Seventy percent of the people in Tonga are unemployed. However, there are many people who work in the bush (farm) or are fishermen or who weave baskets or do other crafts like Tapa. There are many who do not call that work. But believe me it is hard work.
|Weaving Baskets from Coconut Plams|
Tonga is very much a communal society. It is part of the culture to go to family and say, I need money. You want to give your money and you are expected to give it. They share all that they have. I have seen many who did not have much to share and still they give it away. It is part of Tongan Faith. They trust that Heavenly Father will take care of them and they trust that when they need something the family will help.
|Taking the Bark off Limb to Make Tapa Cloth|
But there are draw backs to this philosophy. If you are trying to save for something like a house and every time you get some money put away, someone asks for it and you give it to them. You will never get a house. A teacher in one of our schools is trying to build a house without a mortgage. Her husband is a good fisherman. I have seen the huge lobsters that he harvests from the ocean. One year he was able to catch a lot of sea cucumber and they put a lot of money away towards a house. But people knew and little by little the money disappeared.
|Doing the Wash in a Bucket|
So the next year instead of putting the money in the bank, she bought blocks to build the house. When people came to ask for money, she told them it was all gone and it was. Now her husband is in Australia doing construction work. They are buying the wood and the tin for the roof and the wire and sand so that they will have a paid for house. He will be gone for six months but it will be worth it.
It is interesting to get to know a Tongan family.

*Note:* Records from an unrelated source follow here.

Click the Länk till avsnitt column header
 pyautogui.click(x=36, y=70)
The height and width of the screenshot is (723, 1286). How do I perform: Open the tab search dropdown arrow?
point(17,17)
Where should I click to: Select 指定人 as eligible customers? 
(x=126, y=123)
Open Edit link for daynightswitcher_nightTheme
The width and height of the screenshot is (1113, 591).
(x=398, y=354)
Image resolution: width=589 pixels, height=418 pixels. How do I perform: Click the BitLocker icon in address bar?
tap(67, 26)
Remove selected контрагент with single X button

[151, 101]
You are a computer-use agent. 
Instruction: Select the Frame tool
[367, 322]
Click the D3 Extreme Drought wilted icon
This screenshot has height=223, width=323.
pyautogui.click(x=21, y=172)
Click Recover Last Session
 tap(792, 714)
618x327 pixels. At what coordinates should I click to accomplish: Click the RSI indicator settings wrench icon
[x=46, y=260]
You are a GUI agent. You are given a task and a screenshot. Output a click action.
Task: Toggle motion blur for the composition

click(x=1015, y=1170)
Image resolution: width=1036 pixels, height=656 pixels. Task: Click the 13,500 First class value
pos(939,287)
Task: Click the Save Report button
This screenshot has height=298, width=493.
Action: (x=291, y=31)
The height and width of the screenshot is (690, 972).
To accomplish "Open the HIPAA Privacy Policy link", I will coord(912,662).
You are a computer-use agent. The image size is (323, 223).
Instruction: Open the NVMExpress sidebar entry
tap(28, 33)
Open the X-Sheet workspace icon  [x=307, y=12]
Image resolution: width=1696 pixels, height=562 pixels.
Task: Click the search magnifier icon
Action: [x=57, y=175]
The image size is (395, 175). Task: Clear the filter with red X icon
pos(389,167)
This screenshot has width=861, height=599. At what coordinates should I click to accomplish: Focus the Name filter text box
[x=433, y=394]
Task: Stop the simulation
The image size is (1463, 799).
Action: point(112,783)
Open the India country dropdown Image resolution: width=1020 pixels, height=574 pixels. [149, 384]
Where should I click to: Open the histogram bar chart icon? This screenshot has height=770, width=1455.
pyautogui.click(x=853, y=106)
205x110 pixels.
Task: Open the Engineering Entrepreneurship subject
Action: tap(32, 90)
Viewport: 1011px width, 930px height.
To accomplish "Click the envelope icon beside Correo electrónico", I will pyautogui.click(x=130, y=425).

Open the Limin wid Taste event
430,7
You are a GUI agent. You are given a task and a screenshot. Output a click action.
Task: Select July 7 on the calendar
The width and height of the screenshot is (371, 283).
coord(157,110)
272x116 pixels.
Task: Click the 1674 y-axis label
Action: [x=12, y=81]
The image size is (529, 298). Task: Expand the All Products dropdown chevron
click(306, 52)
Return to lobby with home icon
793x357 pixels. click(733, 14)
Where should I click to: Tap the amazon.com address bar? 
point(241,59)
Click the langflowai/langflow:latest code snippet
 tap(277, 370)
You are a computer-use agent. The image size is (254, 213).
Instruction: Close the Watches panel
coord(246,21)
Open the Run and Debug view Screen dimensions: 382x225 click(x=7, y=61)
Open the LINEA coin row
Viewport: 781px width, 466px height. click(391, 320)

They may have five, six or seven children and two or three others are living with them. Sometimes they just live with them so that they can go to school. Or they have adopted them. Generally adopting does not mean going through all that legal stuff. It means that you have them in your home and you take care of them. They are part of the family. They just want to make sure that the children have what they need and that they are cared for.
We are reminded of some of the closing words in The Other Side of Heaven. Elder Groberg was talking about people in the Niuas who still live as they did in his movie. Things are much better on Tongatapu than that. Still his words are often true. “These people have nothing and yet they have everything.”